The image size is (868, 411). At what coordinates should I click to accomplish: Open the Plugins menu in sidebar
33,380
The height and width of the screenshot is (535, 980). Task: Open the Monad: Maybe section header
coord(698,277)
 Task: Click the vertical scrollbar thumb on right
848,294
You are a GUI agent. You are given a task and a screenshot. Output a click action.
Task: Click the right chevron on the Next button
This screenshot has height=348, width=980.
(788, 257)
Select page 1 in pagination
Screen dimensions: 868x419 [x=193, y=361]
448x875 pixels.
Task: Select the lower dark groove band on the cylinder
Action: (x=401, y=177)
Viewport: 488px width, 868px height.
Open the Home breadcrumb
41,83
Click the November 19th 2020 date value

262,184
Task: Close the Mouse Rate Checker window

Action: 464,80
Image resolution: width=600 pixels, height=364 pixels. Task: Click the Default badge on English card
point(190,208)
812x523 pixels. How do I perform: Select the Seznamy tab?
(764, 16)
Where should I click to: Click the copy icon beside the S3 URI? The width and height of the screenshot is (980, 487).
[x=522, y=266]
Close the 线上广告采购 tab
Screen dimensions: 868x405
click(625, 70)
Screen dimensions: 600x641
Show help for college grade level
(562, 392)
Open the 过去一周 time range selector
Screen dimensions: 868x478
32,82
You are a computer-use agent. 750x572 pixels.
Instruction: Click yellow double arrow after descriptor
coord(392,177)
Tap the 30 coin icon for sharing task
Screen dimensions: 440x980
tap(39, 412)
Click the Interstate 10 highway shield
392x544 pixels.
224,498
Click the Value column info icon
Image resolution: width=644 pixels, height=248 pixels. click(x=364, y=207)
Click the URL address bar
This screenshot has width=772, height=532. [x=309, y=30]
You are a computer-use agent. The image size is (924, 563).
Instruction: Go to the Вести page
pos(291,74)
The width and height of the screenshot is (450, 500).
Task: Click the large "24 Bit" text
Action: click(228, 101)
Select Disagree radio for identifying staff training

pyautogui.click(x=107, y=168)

= = = = = = =

▶ [Prompt]: In the material above, please count the lines that hold the word "computer" and answer with only that number.

▶ [Result below]: 2